*The task*:
Report every line of the listing below in which the string "dimensions" appears.

*Data to use*:
=== Section Start ===

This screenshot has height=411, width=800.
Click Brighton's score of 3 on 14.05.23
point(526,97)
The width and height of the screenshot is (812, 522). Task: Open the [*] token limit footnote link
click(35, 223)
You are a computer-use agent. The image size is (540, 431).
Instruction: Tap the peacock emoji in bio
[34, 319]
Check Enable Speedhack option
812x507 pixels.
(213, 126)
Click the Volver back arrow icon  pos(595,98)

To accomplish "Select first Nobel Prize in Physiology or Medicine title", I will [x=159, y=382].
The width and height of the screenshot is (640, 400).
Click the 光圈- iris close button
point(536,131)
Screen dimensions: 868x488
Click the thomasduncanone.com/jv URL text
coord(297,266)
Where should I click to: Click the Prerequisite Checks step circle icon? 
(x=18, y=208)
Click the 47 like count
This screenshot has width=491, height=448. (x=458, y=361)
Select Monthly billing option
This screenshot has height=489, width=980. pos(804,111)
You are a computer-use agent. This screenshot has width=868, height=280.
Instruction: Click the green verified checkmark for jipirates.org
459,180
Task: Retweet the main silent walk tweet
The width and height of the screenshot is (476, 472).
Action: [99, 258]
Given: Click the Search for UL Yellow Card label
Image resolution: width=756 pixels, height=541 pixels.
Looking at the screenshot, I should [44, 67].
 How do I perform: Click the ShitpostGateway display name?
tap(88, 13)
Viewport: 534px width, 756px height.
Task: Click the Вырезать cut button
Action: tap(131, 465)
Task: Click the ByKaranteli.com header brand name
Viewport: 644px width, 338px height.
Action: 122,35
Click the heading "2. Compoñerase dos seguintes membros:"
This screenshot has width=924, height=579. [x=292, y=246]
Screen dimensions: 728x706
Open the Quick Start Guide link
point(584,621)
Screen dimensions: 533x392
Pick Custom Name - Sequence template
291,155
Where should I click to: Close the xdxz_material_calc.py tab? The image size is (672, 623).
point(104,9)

=== Section End ===

*Reply to the exercise*:
Screen dimensions: 868x488
Screen dimensions: 728x706
Screen dimensions: 533x392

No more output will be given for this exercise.